Swamp buggies came about back in the 1930s to make it easier for rednecks to go hunting in the swamps and bogs of Collier County. Some enterprising farmers took normal tractors and added huge balloon tyres to them in order to negotiate the terrain. Every October – the start of the hunting season – buggy owners would congregate and head off into the swamps.
By 1945 they’d started racing them and four years later the race became “official”. Although, to be fair, at least this is one American sport that doesn’t class itself as the “World Championships”. It’s held three times a year in Naples, Florida, and now attracts thousands of spectators and upwards of 80 competitors, from those attempting the course in standard Jeeps to those who’ve got a modified vehicle that’ll produce 1,000hp.

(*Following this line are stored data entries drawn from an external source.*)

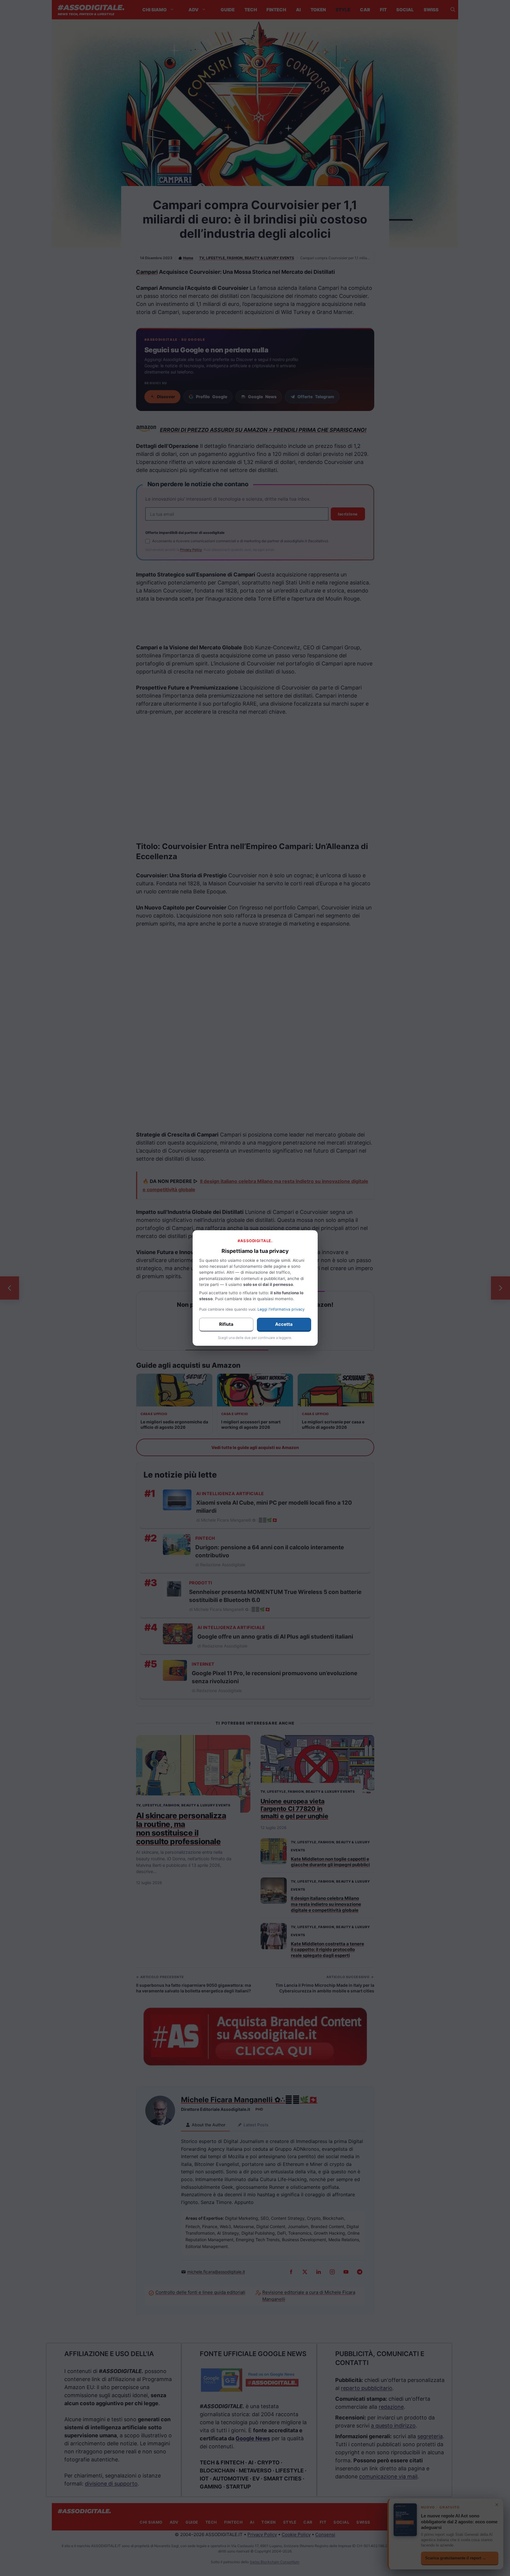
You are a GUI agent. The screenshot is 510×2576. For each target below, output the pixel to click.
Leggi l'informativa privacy (281, 1309)
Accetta (284, 1324)
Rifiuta (226, 1324)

But it’s not all about driving something that looks like it’s out of Mad Max around a track made out of mud, oh no. The lucky winner also gets to do the Swamp Buggy Queen Mudbath, which involves jumping into the wettest, slimiest part of the course while holding a 19-year-old girl in his arms. So there is a point to all this.
Have a look at the picture galleries, which provide a photo-history of the sport down the ages. Why people would want to risk their lives on these things is beyond me, although having seen the Swamp Buggy Queen pictures, I can understand it.